I worked with 2 families during my time there – for one, we made a vegetable patch with carrots, beetroot, spinach and lettuce etc – in order for the family to be able to spend their money, if any on healthcare – as the mother of the family had a skin disease and desperately needed treatment. A truly touching moment when working with this family was when the ‘gogo’ or grandmother said to us -‘Thank you all for loving us as well as white people’- I can’t describe to you, the way such a simple yet powerful statement moved me so dramatically – this was really the point when I starting believing that the work I was doing was making a difference.
With another family – we built a fence around their house, in this family, the grandmother was looking after 5 children, as their parents had both died of AIDS, and she was getting very old and unable to build the fence herself.
The other important aspect of our afternoon project was HIV/AIDS awareness – this to me meant the most – I taught roughly 7 adults for a week about what HIV/AIDS is. How it can be transmitted. How one can avoid or lower the risk of getting it.
What to do when infected, and to also encourage people who have not yet been tested to find out their status. This is an extremely serious issue, as you may know in Africa, and especially in this area where the rate of HIV/AIDS is 80%, so even though working with a small number of adults, these adults will by word of mouth be spreading the awareness –informing people of HIV/AIDS, getting rid of the stigma attached to the virus and the rumours made up about it – and help, slowly but surely reduce the rate pf the deadly virus. At the end of the week, the women were examined on all the work we’d taught them and they all passed which again overjoyed me.
In addition to all this, we painted crèches, gardened for the HIV support group we held, cemented a family’s house and also within 4 days built a crèche – for 2 years this crèche had a back wall and four posts – and so, we came planned for the construction, sawed numerous amounts of wood and finished the crèche – which was an amazing project to be involved in – within a week the crèche was up and running and other volunteers were teaching there.
This experience taught me so much about how privileged I am compared to other societies and cultures, it also taught me to inspire, to explore and to impact on those living in these third world countries – as we ourselves have so, even too much while they have nothing.

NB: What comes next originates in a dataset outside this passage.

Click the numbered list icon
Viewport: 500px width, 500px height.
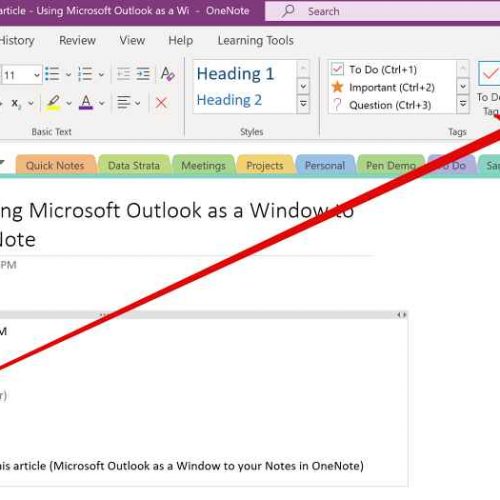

Yet, my stay was only 4 weeks – that 4 weeks made such an impact on their lives; and mine!
One always prepares oneself to go – yet one doesn’t prepare oneself to come home – the worst part of this experience was leaving. Everyday I look forward to going back – and continuing to impact on those lives less fortunate than us.
I recommend everyone to take part in an experience similar to this – it not only changes the lives of others but it will change your too!
You can open up all the windows and you can see forever, African Impact did this for me – “Potential is nice, Talent is wonderful. But so few of us use what we have.
You can make an impact that’s better than nice and bigger than wonderful. You can be incredible”
So… Be INSPIRED, go EXPLORE, and make an IMPACT.